# Alypius Memorial Thread



## Mahlerian (Nov 27, 2012)

I am sorry to announce that member Alypius has passed away as of last October.

At TalkClassical, he showed interest in generating discussion, in moving away from arguments into areas that would be more productive for the forum culture as a whole. His passion for learning, for exploration, drove him throughout his time at this site.

Personally, I knew him as one who was interested in understanding and knowing more about Schoenberg and about Takemitsu, who had become his latest passion before he decided to leave the forum, and not long before his sudden passing. We had many discussions over a number of months, and I will miss him terribly.

Alypius wanted to create a community where we could all share our knowledge and learn from each other. I hope that we can work to fulfill his vision.


----------



## trazom (Apr 13, 2009)

I was really sorry to hear this when you told me earlier. I know you guys were close and he seemed like a wonderful friend to have, as well as a thoughtful and intelligent poster. I regret not getting the chance to know him better. I'm hoping his loved ones can find peace and this forum will resemble something like what Alypius had in mind, even if only for a little while.


----------



## Ingélou (Feb 10, 2013)

Very sad news. Alypius's posts were measured, learned and interesting. He will be missed. May he rest in peace.


----------



## Guest (Apr 19, 2015)

Very sad news.

I only had a brief exchange with him; I was enthusing about the CDs I'd bought, using a list of his. He wanted a positive and constructive dialogue on this forum.

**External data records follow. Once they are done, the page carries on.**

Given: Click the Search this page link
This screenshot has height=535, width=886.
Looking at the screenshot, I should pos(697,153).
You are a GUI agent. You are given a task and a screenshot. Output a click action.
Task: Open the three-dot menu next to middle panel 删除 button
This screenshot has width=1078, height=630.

I hope he's enjoying the very best music now.


----------



## Albert7 (Nov 16, 2014)

I miss him so much. He was so knowledge filled in both jazz and classical. A true scholar at his finest.

He is a man whom I admire greatly.


----------



## hpowders (Dec 23, 2013)

I was glad he became my TC friend. He was a very fine poster.

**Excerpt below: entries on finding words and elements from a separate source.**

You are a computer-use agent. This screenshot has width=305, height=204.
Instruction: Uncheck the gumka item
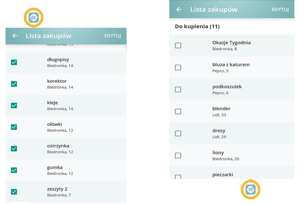14,170
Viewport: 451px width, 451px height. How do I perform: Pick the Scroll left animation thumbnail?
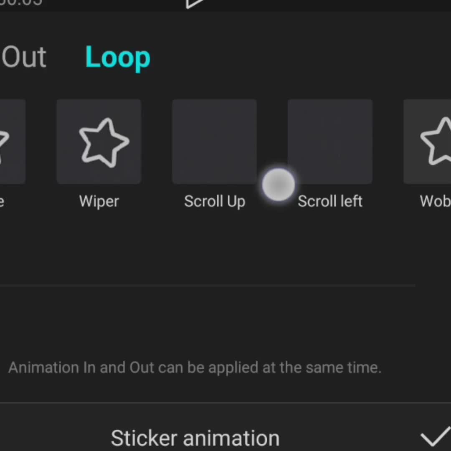pos(330,142)
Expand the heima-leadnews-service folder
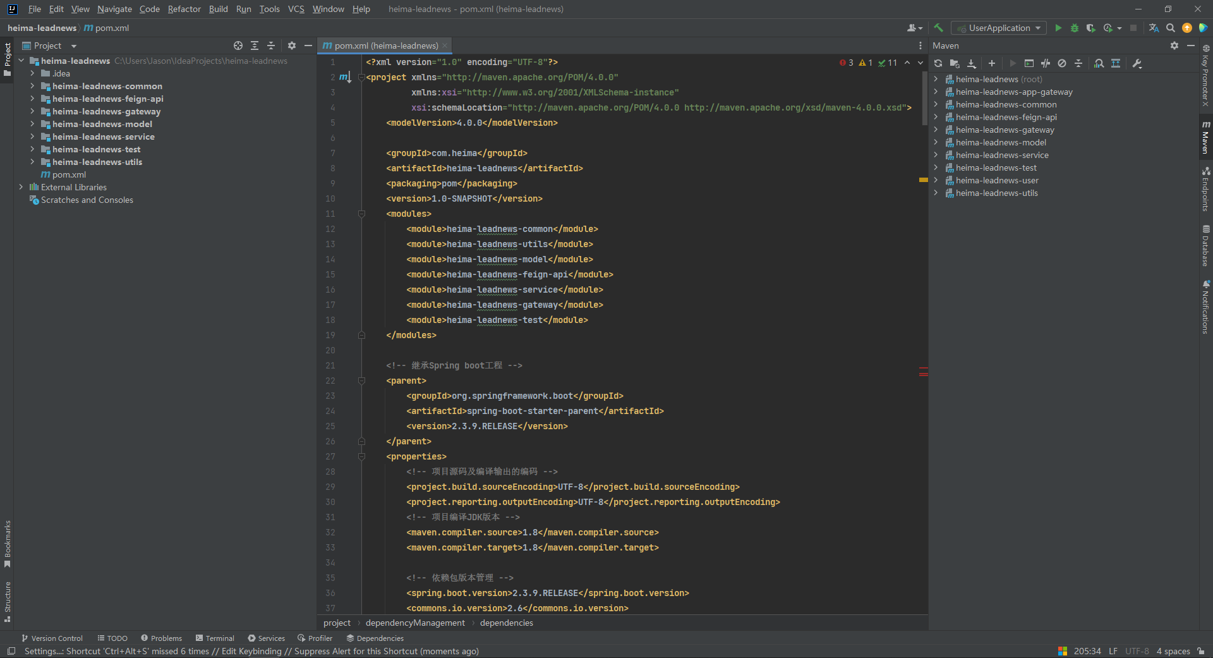 click(x=32, y=137)
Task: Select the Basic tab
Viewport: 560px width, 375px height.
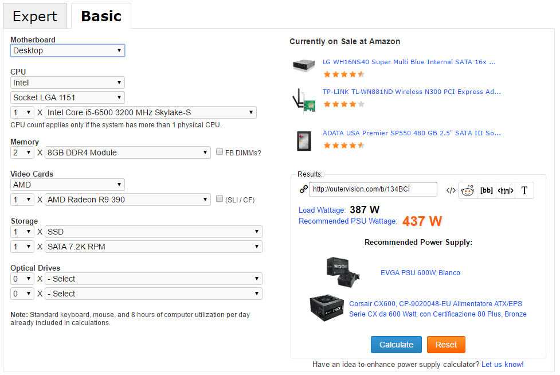Action: point(101,16)
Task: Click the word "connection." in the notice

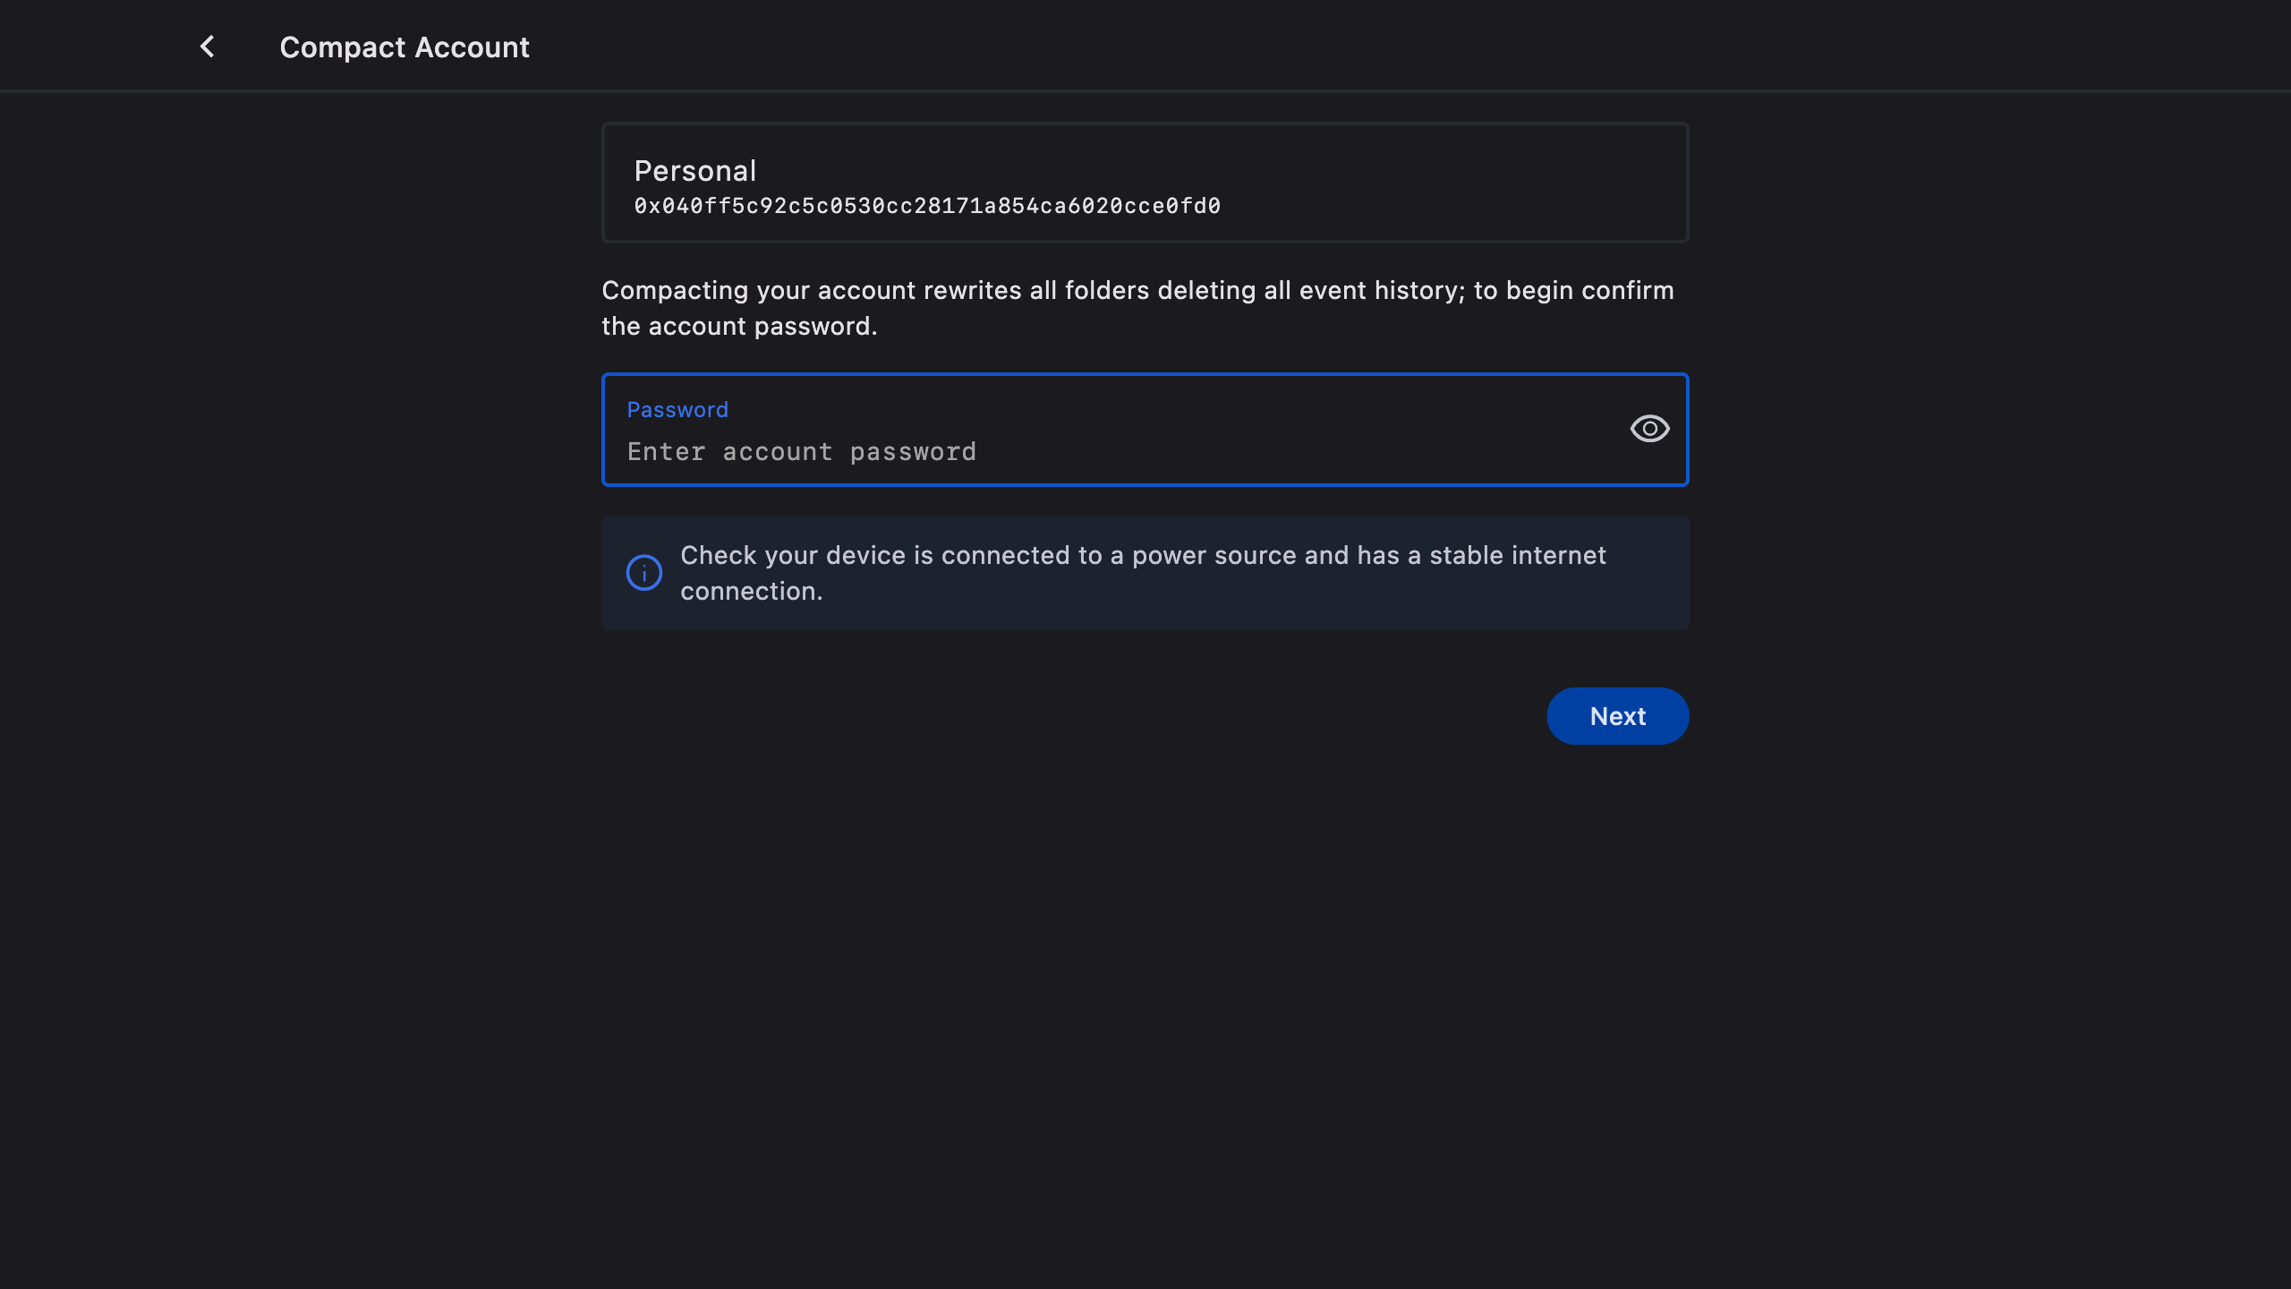Action: tap(751, 592)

Rest in peace, old friend Alypius.


----------



## SimonNZ (Jul 12, 2012)

Double-posted from the jazz thread: I was unaware as a Jesuit academic he had published four books on early church history, and am now excited to be able to read much more written with his voice and insight:



SimonNZ said:


> I've also ordered two of the four books it transpires that he wrote, the last two, both published by Oxford University Press:
> 
> 
> 
> ...


----------



## arpeggio (Oct 4, 2012)

I always admired his insights. I learned a great deal from him.
I will always remember him as a friend.


----------



## tdc (Jan 17, 2011)

Wow. I always hoped he would come back after taking a little break. Sad news indeed.


----------



## science (Oct 14, 2010)

His In Praise of 20th Century Music thread is one of my favorites of all my time I've spent here on talkclassical; besides starting it, he made a lot of great contributions to it - as well of course to a lot of other threads.

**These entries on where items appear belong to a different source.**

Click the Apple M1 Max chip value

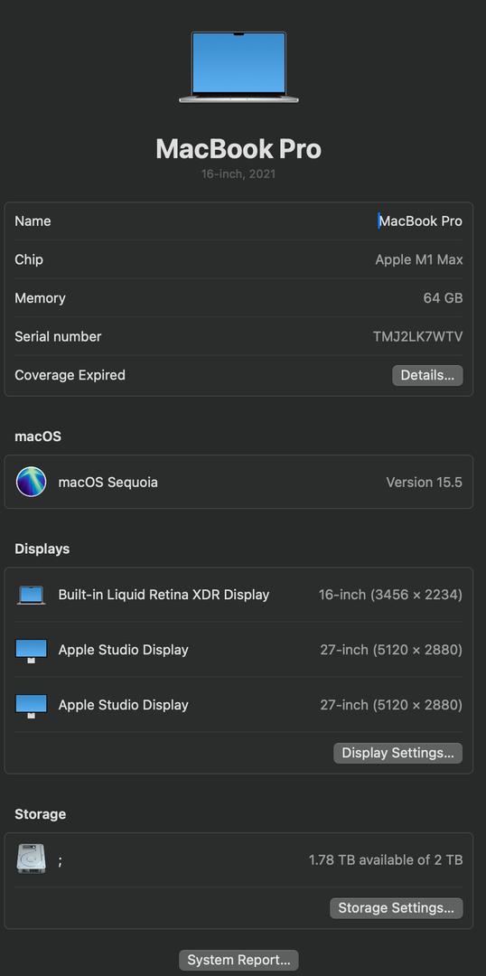click(419, 259)
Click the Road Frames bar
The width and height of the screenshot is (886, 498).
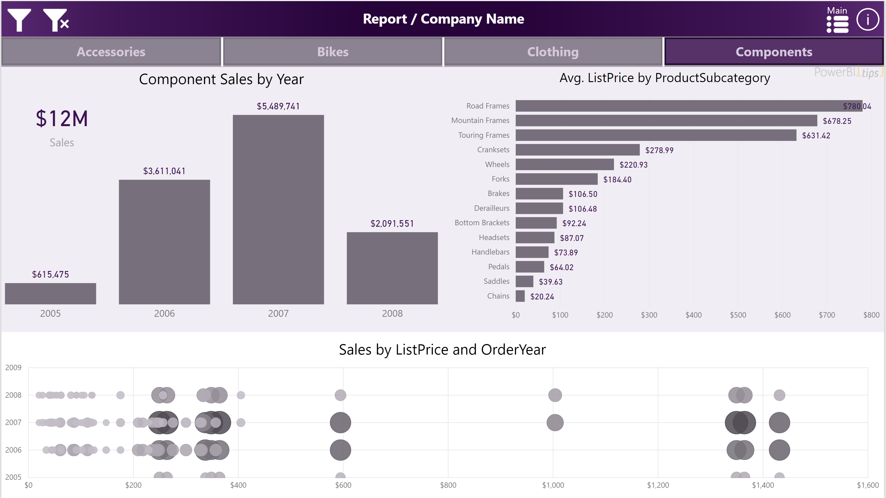(x=688, y=106)
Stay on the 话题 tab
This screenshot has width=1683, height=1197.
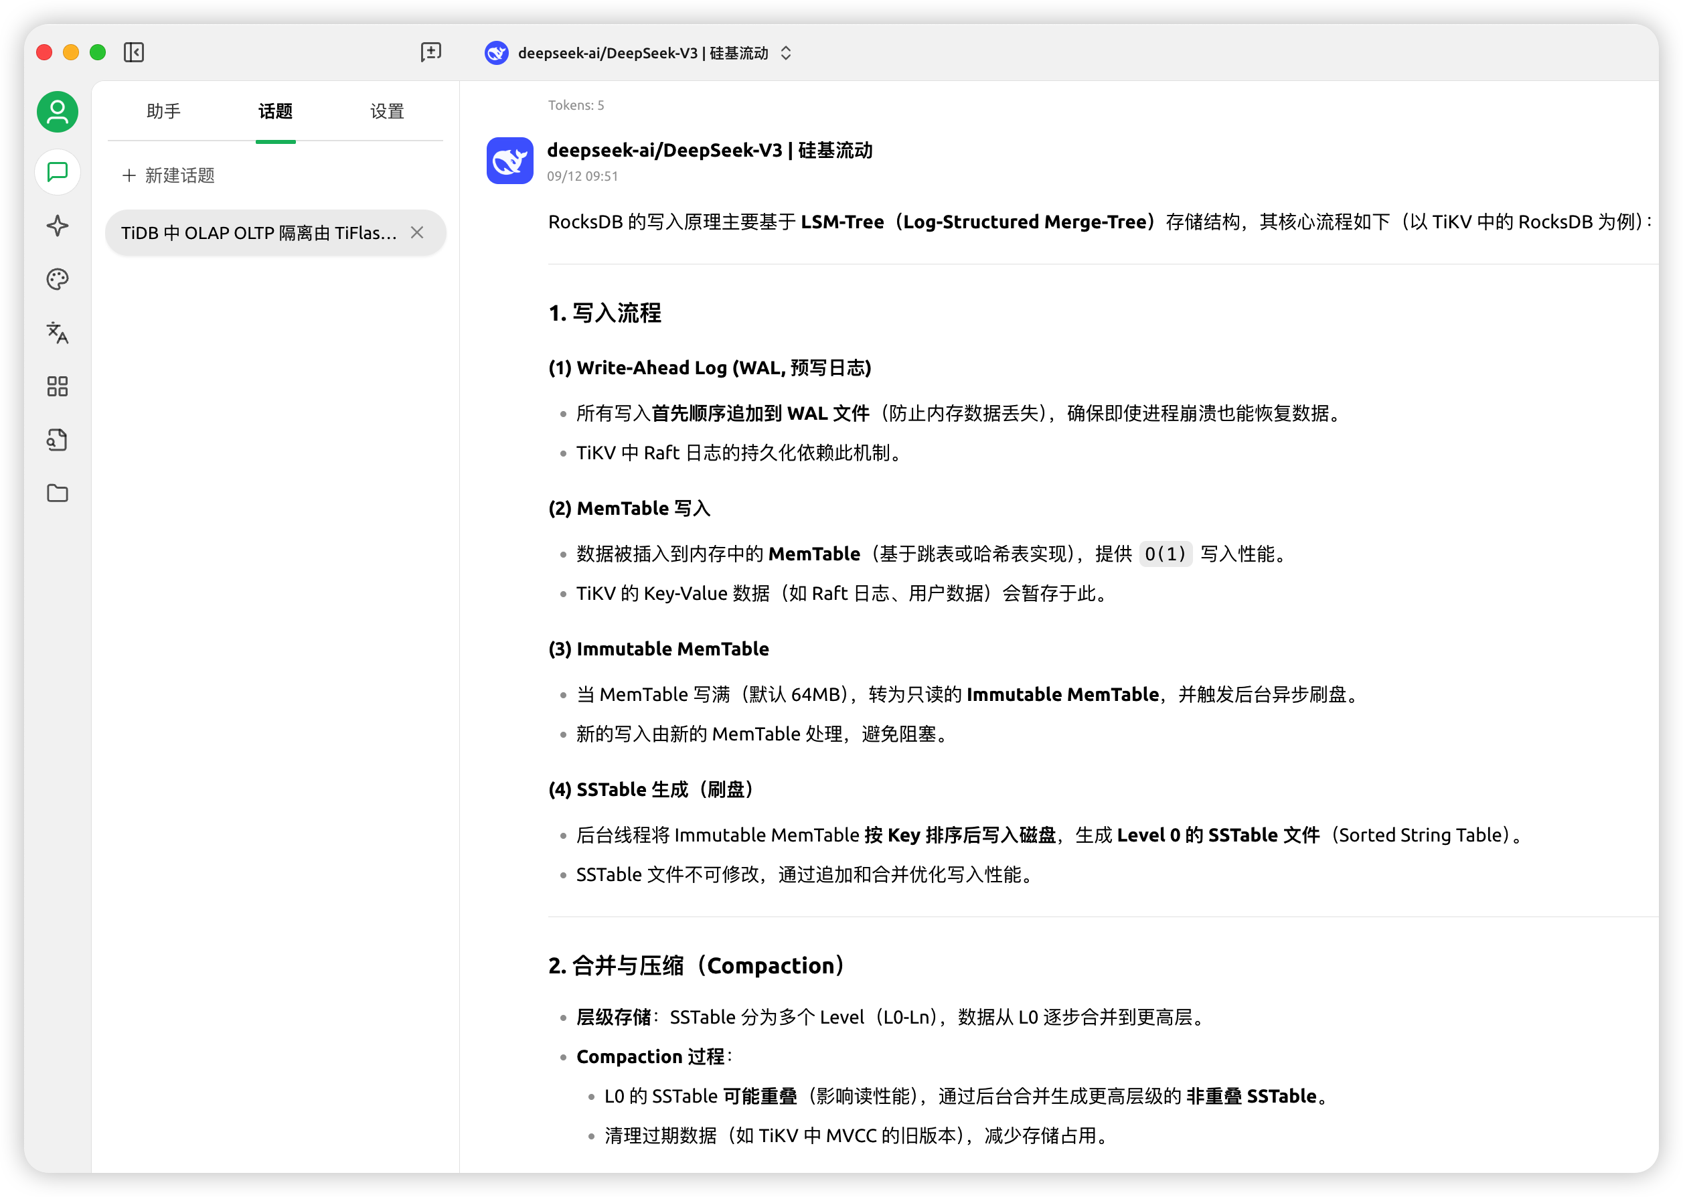(x=275, y=111)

He shared his love of a lot of good music with us; we were fortunate to have had him around while we did.


----------



## Cheyenne (Aug 6, 2012)

He was a great poster, and I suspect a great man. I learned a lot from him.


----------



## omega (Mar 13, 2014)

It is always sad to hear such news. Even if I did not know him very well, I feel sorry for his family and his friends, and all the fellow posters on TC who will miss him.


----------



## Guest (Apr 21, 2015)

I never got to have any exchanges with Alypius. As Omega has said, it is sad to hear this news.


----------



## Selby (Nov 17, 2012)

What sad news.

I really appreciated Alypius on this forum and the few personal interactions I had with him. More than anyone else here I felt a great kinship with him in regards to the music we enjoyed; I felt that we had very similar tastes.

I have made a thread, continuing his previous threads about solo piano compositions, in his honor:

http://www.talkclassical.com/38055-masterpieces-21th-century-solo.html#post875954


----------